### [JOB 1]
In the passage on crystallizing organic thin films with an underlayer, what thickness range is given for the underlayer?
### [JOB 2]
Continue the passage on crystallizing organic thin films with an underlayer, picking up after its final sentence.

### [GIVEN TEXT]
■ ■ ■ ■
Thus the structural order of molecules in organic semiconductors influences both charge transport and light absorption. Although single crystals have the properties that lead to high device performance, scalability considerations such as roll-to-roll processing make it necessary to use the material in the thin-film form. In order to have the best of both worlds—the practicality of thin films and the high performance of single crystals—it is hoped that as-deposited amorphous films can be annealed to form polycrystalline films with large grains, or low density of grain boundaries.
Efforts to produce polycrystalline thin-film rubrene of the desired crystalline phase are not easily reproducible, however, and mechanisms in the crystallization procedure that enable complete, polycrystalline films with large and uniform grains to form are not well explained.
Thus, a scalable, highly reproducible method for producing polycrystalline thin films, especially methods that can be generalized to other organic small-molecule semiconductors, is highly desired.
The present invention is drawn to a method for crystallizing disordered organic thin films using an underlayer, and devices created using such methods. The method generally requires depositing an underlayer onto a substrate, an organic layer on the underlayer, and annealing, where the bulk glass transition temperature of the underlayer material is less than the annealing temperature.
Among the many different possibilities contemplated, additional layers may advantageously be deposited onto the first layer. It is further contemplated that the difference between the glass transition temperature and the annealing temperature is at least 20 degrees Celsius, or that the bulk glass transition temperature be between 70 and 90 degrees Celsius.
It is further contemplated that the thickness of the underlayer be between 3 and 50 nm, the thickness of the first layer be between 10 and 100 nm, and/or that the underlayer have a surface energy of between 25 and 75 erg cm−2. It is still further contemplated that the underlayer be comprised specifically of Tris[4-(5-phenylthiophen-2-yl)phenyl]amine (TPTPA) or, 4,4′,4″-Tris[phenyl(m-tolyl)amino]triphenylamine (m-MTDATA), and that the first layer could be a polycyclic aromatic compound. It is also contemplated that the first layer be comprised specifically of rubrene or subphthalocyanine chloride (SubPc). It is further contemplated that the annealing process could advantageously be held constant, preferably around 100-250 degrees Celsius, for preferably between 4 to 8 minutes, and/or that the temperature can be capable of being increased to produce an increased number of grains in the thin film.
■ ■ ■ ■
### [DATA UNDER STUDY]
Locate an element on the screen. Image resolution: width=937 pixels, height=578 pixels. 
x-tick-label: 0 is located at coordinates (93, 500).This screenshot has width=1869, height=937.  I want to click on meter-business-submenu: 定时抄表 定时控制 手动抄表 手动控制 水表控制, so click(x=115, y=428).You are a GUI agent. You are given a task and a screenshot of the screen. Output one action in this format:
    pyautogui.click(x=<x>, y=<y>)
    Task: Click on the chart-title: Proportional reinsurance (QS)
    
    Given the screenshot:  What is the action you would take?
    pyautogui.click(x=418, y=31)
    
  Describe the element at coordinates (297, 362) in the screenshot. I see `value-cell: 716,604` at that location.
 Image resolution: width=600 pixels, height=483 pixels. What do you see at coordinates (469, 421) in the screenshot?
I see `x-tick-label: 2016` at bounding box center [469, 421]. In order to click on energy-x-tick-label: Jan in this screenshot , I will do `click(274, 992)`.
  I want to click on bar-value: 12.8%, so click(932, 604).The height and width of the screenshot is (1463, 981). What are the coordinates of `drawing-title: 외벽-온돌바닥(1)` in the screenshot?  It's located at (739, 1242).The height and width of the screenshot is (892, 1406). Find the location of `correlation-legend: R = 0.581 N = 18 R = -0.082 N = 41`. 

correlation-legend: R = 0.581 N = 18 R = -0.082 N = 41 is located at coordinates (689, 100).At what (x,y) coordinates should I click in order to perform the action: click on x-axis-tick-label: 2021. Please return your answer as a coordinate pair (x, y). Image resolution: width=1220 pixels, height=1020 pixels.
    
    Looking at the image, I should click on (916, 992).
■ ■ ■ ■
### [EXERCISE RESPONSE 1]
Between 3 and 50 nm.

### [EXERCISE RESPONSE 2]
It is contemplated that this process will yield a device that includes an underlayer and a first organic layer. The device may also utilize a substrate layer, which may include Glass/ITO, glass, quartz, sapphire, silicon, silicon/silicon dioxide, or a polymer, and may also include a second or additional organic layer, which may or may not be the same material as the first organic layer, and may include materials such as C60.
Before the present invention is described in further detail, it is to be understood that the invention is not limited to the particular embodiments described, as such may, of course, vary. It is also to be understood that the terminology used herein is for the purpose of describing particular embodiments only, and is not intended to be limiting, since the scope of the present invention will be limited only by the appended claims.
Where a range of values is provided, it is understood that each intervening value, to the tenth of the unit of the lower limit unless the context clearly dictates otherwise, between the upper and lower limit of that range and any other stated or intervening value in that stated range is encompassed within the invention. The upper and lower limits of these smaller ranges may independently be included in the smaller ranges is also encompassed within the invention, subject to any specifically excluded limit in the stated range. Where the stated range includes one or both of the limits, ranges excluding either or both of those included limits are also included in the invention.
Unless defined otherwise, all technical and scientific terms used herein have the same meaning as commonly understood by one of ordinary skill in the art to which this invention belongs. Although any methods and materials similar or equivalent to those described herein can also be used in the practice or testing of the present invention, a limited number of the exemplary methods and materials are described herein. It must be noted that as used herein and in the appended claims, the singular forms “a”, “an”, and “the” include plural referents unless the context clearly dictates otherwise.
If additional layers are utilized, the layers can be deposited (60) as desired via, e.g., homo- or heteroepitaxy until the desired structure is complete.
In some embodiments, the underlayer (110) and substrate (150) are removed after the first layer has been crystallized.
Any appropriate substrate is envisioned, including but not limited to substrates that are comprised of glass/indium tin oxide (ITO), glass, quartz, sapphire, silicon, silicon/silicon dioxide, or a polymer.
The first layer (120) and second layer (130), as well as additional layers, are preferably organic small-molecule semiconductors, and more preferably polycyclic aromatic compounds. The thickness of these layers can vary widely, although preferred embodiments utilize first and/or second layers having mean thicknesses between about 10 and about 100 nm, and more preferably between about 20 nm and about 75 nm.
The underlayer provides additional rotational mobility to the molecules in the organic layer above it so that they can reorient better and form larger and more uniform grains. The glass transition temperature Tg of the under-layer serves to quantify its fluidity at the annealing temperature.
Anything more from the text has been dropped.